A witness account by Dr. B.A. Keen, former president of the Royal Meteorological Society had written the following during and after seeing the spectacle: "At Harpenden, the display was seen from 18:45 until well after midnight. The early stages appeared as a red glow in the northwest and later in the northeast, with a low broad green arc in between. The area of the luminous sky increased, and by 20:30 the green color with areas of red extended well south of Orion. Up to 23:00, there seemed to be three periods of brilliant display: the first, and perhaps the best, at 19:45 when a bright red glow in the north-north-east was traversed by many sharply defined green and white shafts, at 20:30 especially in the east; and again at 21:45, when diffuse and rapidly fluctuating green streamers appeared between north-east and north-west, directed towards the Zenith. Thereafter, the luminosity decreased, but as late as 23:00 a broad green arc stretching from northwest to northeast was still clearly visible. About midnight, a fourth display began with red streamers in the northwest, which extended until a broad red band was formed passing through the zenith to the northeast. At 01:00, faint red and green glow was still visible."

== The Fatima Storm ==
The 25–26 January geomagnetic storm of 1938 is alleged by some Roman Catholics to have fulfilled a prophecy by the Carmelite nun, Sister Lúcia Santos. Twenty-one years before, Lúcia and her two cousins allegedly experienced apparitions of a figure, now known as Our Lady of Fátima.
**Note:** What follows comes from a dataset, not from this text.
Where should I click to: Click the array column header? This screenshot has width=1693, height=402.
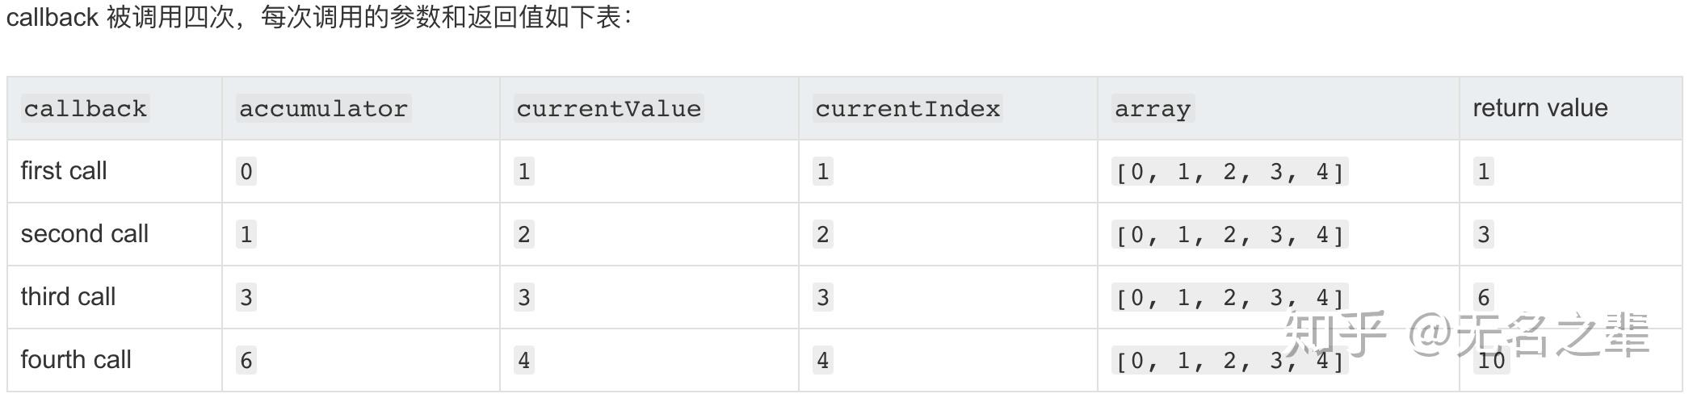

The children claimed that the apparition told them three secrets, to be revealed later. The second secret allegedly had to do with the beginning of World War II: "When you see a night illumined by an unknown light, know that this is the great sign given to you by God, that He is about to punish the world for its crimes...". Lúcia wrote that the aurora borealis that took place on this night fulfilled the prophecy, insisting that it was not a natural phenomenon. Some Catholic organizations, such as the Blue Army of Our Lady of Fátima, take the position that the storm was of supernatural origin, though January 1938 was only eight months after the last solar maximum of April 1937, and it takes six years for solar activity to go from maximum back to minimum. Some Catholics have also asserted that the aurora borealis was indeed a natural phenomenon and that the prophecy of the "unknown light" is still to come.